健康便り

2015年9月の健康便り —メンタル—

私もあなたも大切に

 漫画研究会に打ち込んでいる次郎さん。画力向上のための参考資料として、人気絵師のイラスト集を買い込もうと、飲食店でアルバイトを始めることにしました。実は次郎さん、これまで働いたことがありません。とにかくみんなに迷惑をかけないようにしようと、頼まれた仕事は決して断らずに頑張り続けました。

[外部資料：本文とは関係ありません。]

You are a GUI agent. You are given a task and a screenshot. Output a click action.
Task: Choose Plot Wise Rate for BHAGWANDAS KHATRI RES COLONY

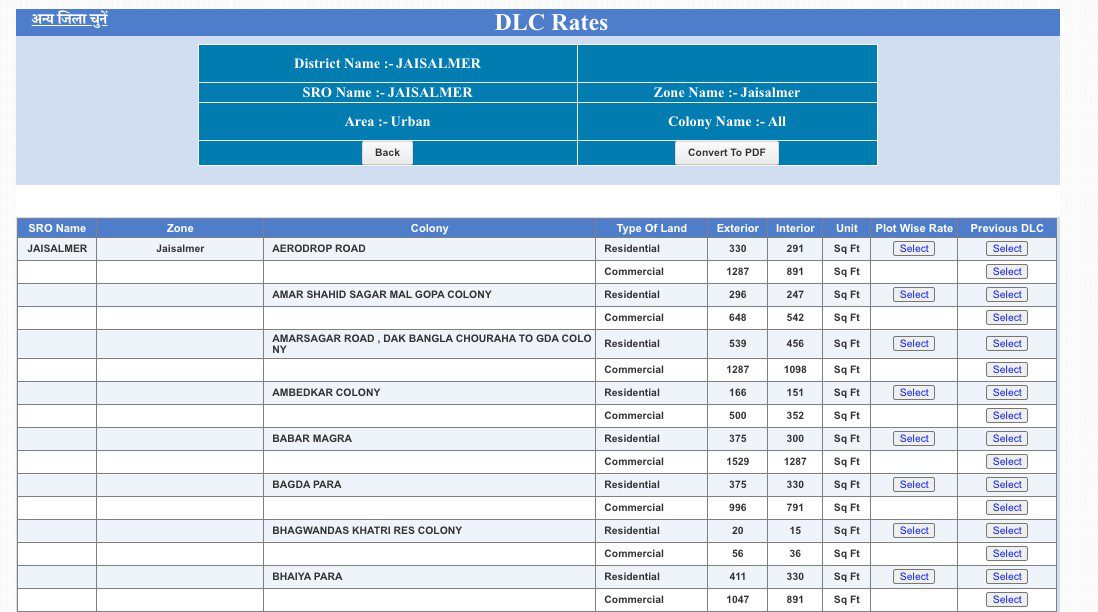pos(913,531)
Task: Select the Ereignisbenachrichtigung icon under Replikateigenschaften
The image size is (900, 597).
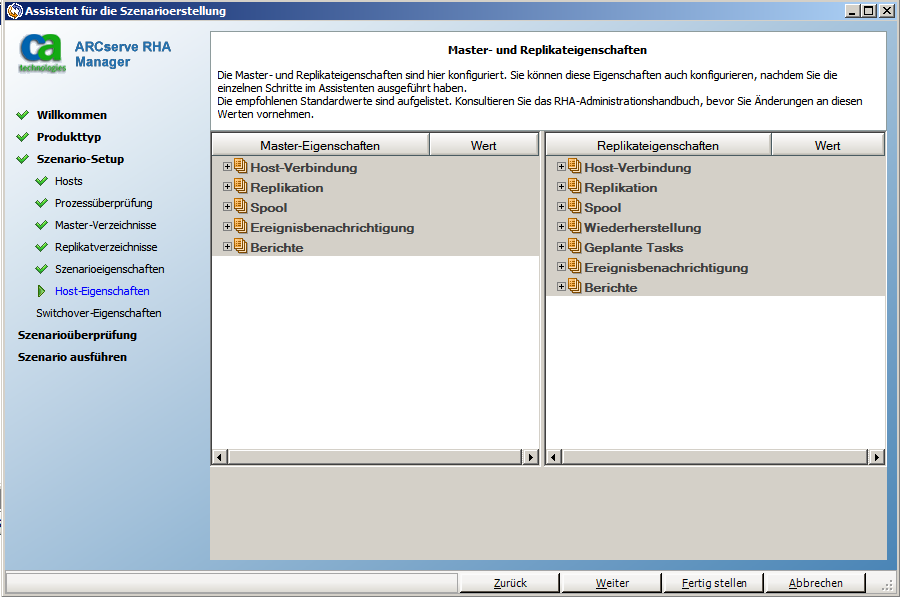Action: pos(573,268)
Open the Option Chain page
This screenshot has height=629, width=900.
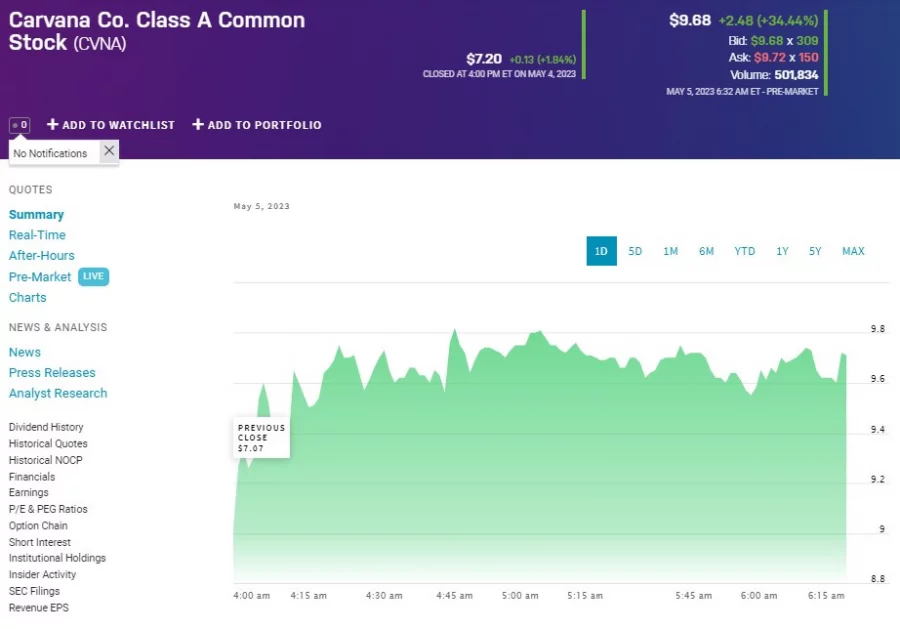(37, 525)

 次郎さんのお父さんは、いつも「与えられた仕事は断ってはいかん! 最後まで責任をもってやり切れ!」と言っていました。確かに頼まれた仕事を断らずにやると、店長やみんなは喜んでくれます。“働くというのは、こういうことなんだろうな”次郎さんはそんなふうに思いながらバイトに励んでいました。しかし、断らないでいるとシフトの日数は増えていき、ついには絵を描く時間が無くなるほど忙しくなってしまいました。

「仕事は断りたくない…。でもシフトがこんなに増えてしまったら自分の時間が無くなっちゃうよ…」

 これは、社会に出れば誰しもがぶつかるであろう葛藤のひとつですね。では、どこに無理があるのか立ち止まって考えてみることにしましょう。

 当たり前の話ですが、人が他人と生きていくためにはルールが必要です。なぜかというと、ルールがないとお互いに気持ちよく生活ができないからです。多くのルールは習慣化され、社会常識のようになっています。私たちはそれを無意識のうちに受け入れていますが、振り返って考えると、社会常識の根底には「お互いに気持ちよく生活したい」という生きるための関心が潜んでいるわけですね。

 では、次郎さんが大事にしている「与えられた仕事は断らない」という態度はどうでしょうか。社会的責任という視点からであれば、与えられた仕事は断らないほうが良いと言えるでしょう。波風は立たないですし、店長も頭を悩まさずに済みます。相手を立てることを良しとする日本文化の中では、こうした態度が常識とされている傾向がありそうです。しかし、断らずに仕事をしていれば、次郎さんの負担が増えてしまいます。「絵がうまくなりたい!」という、そもそもの目標を抑え込んでしまうことにもなります。自分を抑え込むわけですからストレスも溜まるでしょう。このままでは「なんで僕ばっかり!」と、逆ギレしてしまうかもしれません。

 こう考えると、「仕事は断らない」という態度は、自分を抑え込んで相手を立て過ぎてしまう、偏った態度だということがわかります。これだと、「お互いに気持ちよく生活したい」という生きるための関心から離れてしまいますね。

 さて、今までの態度をよく考えなおしてみた次郎さん。店長に面談の機会を作ってもらい、勇気を出して「サークルも大切にしたいからシフトの日数を減らしてもらえないだろうか」と交渉してみました。どうやら希望通りとはいかなかったようですが、少し日数を減らしてくれることとなりました。自分も相手も尊重しながら生活をすることは大変なことです。社会に出て仕事をするとなればなおさらです。今回はちょっと忙しくなりすぎたようだけど、よい経験ができたみたいですね。さて、バイト代が出たら、さっそくイラスト集を買いに行こう!